I am learning how to get to the edge of what agentic systems can do as of March 2026, and this is my live experiment. I am sharing it because I want the whole world on this journey with me.

Fork it. Improve it. Make it yours. Don't player hate, appreciate.

Who this is for:

Founders and CEOs — especially technical ones who still want to ship. This is how you build like a team of twenty.
First-time Claude Code users — gstack is the best way to start. Structured roles instead of a blank prompt.
Tech leads and staff engineers — bring rigorous review, QA, and release automation to every PR

Quick start: your first 10 minutes

Install gstack (30 seconds — see below)
Run /office-hours — describe what you're building. It will reframe the problem before you write a line of code.
Run /plan-ceo-review on any feature idea
Run /review on any branch with changes
Run /qa on your staging URL
Stop there. You'll know if this is for you.

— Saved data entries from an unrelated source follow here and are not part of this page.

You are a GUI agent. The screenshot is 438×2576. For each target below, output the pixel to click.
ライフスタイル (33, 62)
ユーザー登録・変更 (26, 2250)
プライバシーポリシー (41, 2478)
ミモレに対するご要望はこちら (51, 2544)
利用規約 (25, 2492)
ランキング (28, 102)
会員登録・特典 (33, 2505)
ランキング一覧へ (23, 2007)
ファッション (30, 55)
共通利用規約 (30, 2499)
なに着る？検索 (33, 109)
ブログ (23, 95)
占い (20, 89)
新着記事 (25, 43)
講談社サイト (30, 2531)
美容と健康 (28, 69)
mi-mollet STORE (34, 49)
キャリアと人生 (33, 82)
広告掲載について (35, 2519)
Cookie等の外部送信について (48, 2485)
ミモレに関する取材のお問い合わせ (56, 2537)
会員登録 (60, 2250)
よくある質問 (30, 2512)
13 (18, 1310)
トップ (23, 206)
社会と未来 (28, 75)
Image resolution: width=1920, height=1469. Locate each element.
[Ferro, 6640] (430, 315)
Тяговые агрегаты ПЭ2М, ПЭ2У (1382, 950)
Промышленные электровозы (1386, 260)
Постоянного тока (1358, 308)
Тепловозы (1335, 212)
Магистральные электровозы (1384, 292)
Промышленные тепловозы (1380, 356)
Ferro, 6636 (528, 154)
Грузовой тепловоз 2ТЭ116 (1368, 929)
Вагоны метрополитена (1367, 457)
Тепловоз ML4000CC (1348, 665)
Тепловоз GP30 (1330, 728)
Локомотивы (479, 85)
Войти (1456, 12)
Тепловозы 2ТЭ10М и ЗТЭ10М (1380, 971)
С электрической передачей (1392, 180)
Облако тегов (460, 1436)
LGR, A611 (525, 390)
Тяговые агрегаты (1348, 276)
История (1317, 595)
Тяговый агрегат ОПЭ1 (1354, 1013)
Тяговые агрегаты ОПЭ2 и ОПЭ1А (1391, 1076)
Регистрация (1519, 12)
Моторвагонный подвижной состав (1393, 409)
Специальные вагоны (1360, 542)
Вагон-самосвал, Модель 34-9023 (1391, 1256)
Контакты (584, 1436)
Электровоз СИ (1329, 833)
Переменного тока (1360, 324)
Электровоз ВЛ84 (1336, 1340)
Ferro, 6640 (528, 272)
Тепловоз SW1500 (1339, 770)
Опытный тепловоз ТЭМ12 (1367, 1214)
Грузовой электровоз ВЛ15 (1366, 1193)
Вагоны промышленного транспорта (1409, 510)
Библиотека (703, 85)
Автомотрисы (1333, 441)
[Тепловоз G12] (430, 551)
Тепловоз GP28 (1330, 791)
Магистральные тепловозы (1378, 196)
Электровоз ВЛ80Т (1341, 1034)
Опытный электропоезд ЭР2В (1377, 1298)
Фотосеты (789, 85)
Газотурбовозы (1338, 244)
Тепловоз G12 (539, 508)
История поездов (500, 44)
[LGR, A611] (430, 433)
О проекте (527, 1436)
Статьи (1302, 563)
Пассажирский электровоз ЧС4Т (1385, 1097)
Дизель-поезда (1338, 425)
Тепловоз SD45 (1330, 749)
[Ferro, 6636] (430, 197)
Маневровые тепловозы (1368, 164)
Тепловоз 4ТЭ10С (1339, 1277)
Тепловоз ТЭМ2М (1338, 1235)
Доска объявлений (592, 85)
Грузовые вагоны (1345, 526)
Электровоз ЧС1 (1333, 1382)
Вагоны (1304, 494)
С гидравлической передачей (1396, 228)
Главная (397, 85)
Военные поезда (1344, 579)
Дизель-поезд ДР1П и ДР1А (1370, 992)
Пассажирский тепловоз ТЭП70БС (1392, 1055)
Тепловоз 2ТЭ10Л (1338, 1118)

Expect first useful run in under 5 minutes on any repo with tests already set up.

If you only read one more section, read this one.

Install — takes 30 seconds

Requirements: Claude Code, Git, Bun v1.0+, Node.js (Windows only)

Step 1: Install on your machine

Open Claude Code and paste this. Claude does the rest.

Install gstack: run git clone https://github.com/garrytan/gstack.git ~/.claude/skills/gstack && cd ~/.claude/skills/gstack && ./setup then add a "gstack" section to CLAUDE.md that says to use the /browse skill from gstack for all web browsing, never use mcp__claude-in-chrome__* tools, and lists the available skills: /office-hours, /plan-ceo-review, /plan-eng-review, /plan-design-review, /design-consultation, /review, /ship, /land-and-deploy, /canary, /benchmark, /browse, /qa, /qa-only, /design-review, /setup-browser-cookies, /setup-deploy, /retro, /investigate, /document-release, /codex, /careful, /freeze, /guard, /unfreeze, /gstack-upgrade. Then ask the user if they also want to add gstack to the current project so teammates get it.

Step 2: Add to your repo so teammates get it (optional)

Add gstack to this project: run cp -Rf ~/.claude/skills/gstack .claude/skills/gstack && rm -rf .claude/skills/gstack/.git && cd .claude/skills/gstack && ./setup then add a "gstack" section to this project's CLAUDE.md that says to use the /browse skill from gstack for all web browsing, never use mcp__claude-in-chrome__* tools, lists the available skills: /office-hours, /plan-ceo-review, /plan-eng-review, /plan-design-review, /design-consultation, /review, /ship, /land-and-deploy, /canary, /benchmark, /browse, /qa, /qa-only, /design-review, /setup-browser-cookies, /setup-deploy, /retro, /investigate, /document-release, /codex, /careful, /freeze, /guard, /unfreeze, /gstack-upgrade, and tells Claude that if gstack skills aren't working, run cd .claude/skills/gstack && ./setup to build the binary and register skills.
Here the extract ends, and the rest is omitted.